Always add a brief description of the commit to the first line of the commit and terminate by two newlines (it will work without the second newline, but that is not nice for the interfaces).
- First line (the brief description) must only be one sentence and should start with a capital letter unless it starts with a lowercase symbol or identifier. Don't use a trailing period either. Don't exceed 72 characters.
- You can prefix the first line with one tag, to make it easier to know to which part of the module the commit applies. For example, a commit with "fish: Make it work with newer fortune" in the gnome-panel module clearly applies to the fish applet.
- The main description (the body) is normal prose and should use normal punctuation and capital letters where appropriate. Normally, for patches sent to a mailing list, the body is copied from there. This main description can be empty if the change is self-explanatory (eg: "Add DOAP file").

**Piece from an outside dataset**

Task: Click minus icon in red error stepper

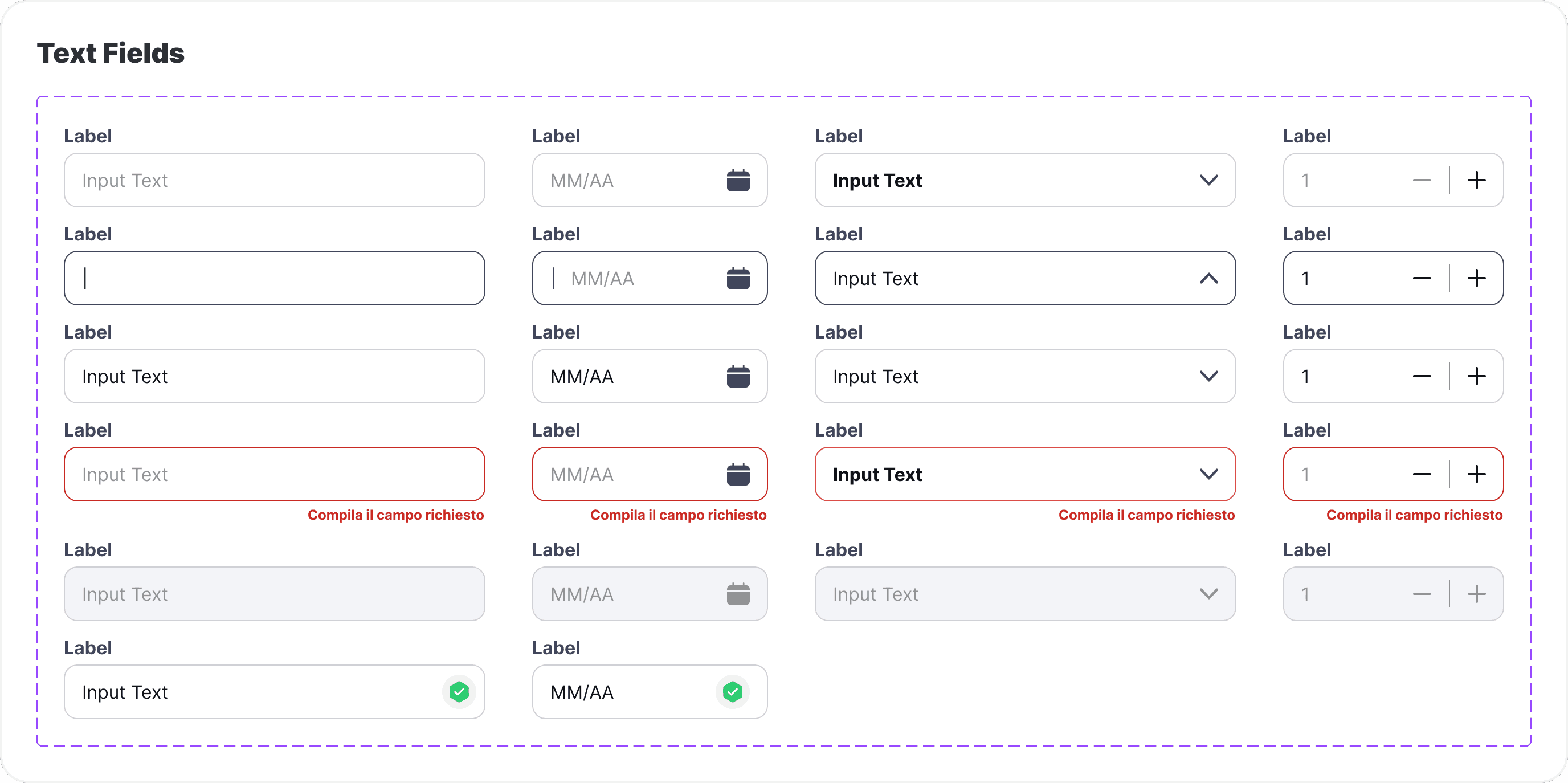Action: 1422,474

When committing code on behalf of others use the --author option, e.g. git commit -a --author "Joe Coder <joe@coder.org>".
Linking to bugs
This is not part of the guidelines yet.
It makes sense to have a consistent way to refer to bugs in commit messages. There are several proposals so far:
full link. Eg: http://bugzilla.gnome.org/show_bug.cgi?id=12345
- full text. Eg: GNOME Bug #12345.
- short text. Eg: gnome#12345, or bgo#12345. (in this case, bgo means bugzilla.gnome.org, rh means bugzilla.redhat.com, bnc means bugzilla.novell.com, lp means launchpad.net, etc.)
When a commit closes a bug, the commit message can contain this information in a parsable way. For example, with the short text proposal: "Closes: bgo#12345".